[Data records]

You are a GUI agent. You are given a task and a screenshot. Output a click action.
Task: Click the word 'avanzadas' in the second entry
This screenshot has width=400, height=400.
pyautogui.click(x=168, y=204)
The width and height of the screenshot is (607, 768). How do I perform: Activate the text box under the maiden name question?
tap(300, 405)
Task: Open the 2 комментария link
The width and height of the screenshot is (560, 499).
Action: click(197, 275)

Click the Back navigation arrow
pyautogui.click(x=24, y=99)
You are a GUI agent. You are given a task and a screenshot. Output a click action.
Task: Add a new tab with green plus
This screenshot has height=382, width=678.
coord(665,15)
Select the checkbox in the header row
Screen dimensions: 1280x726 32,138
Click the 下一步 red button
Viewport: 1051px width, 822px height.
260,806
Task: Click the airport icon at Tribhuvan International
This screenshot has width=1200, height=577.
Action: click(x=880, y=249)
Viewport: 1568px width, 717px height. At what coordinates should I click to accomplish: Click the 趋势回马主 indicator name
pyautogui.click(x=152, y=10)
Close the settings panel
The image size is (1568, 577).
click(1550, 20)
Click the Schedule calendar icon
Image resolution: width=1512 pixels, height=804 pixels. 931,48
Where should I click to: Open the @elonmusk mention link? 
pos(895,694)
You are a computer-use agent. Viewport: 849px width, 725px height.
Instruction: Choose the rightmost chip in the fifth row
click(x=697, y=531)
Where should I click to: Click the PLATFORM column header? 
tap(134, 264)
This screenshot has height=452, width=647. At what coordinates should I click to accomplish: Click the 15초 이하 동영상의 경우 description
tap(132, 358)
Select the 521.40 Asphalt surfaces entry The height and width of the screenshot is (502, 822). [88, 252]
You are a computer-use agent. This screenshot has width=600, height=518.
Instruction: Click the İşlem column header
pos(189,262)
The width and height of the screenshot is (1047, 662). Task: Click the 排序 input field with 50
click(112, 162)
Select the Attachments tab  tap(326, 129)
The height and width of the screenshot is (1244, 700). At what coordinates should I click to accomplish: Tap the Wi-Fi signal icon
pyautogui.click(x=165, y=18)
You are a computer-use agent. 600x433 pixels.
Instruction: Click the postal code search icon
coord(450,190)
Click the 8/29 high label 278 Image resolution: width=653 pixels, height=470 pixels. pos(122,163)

▶ _Work to be completed_:
Tally every line in these entries where the string "agent" occurs. The tally alone is the answer.

▶ _Solution below_:
5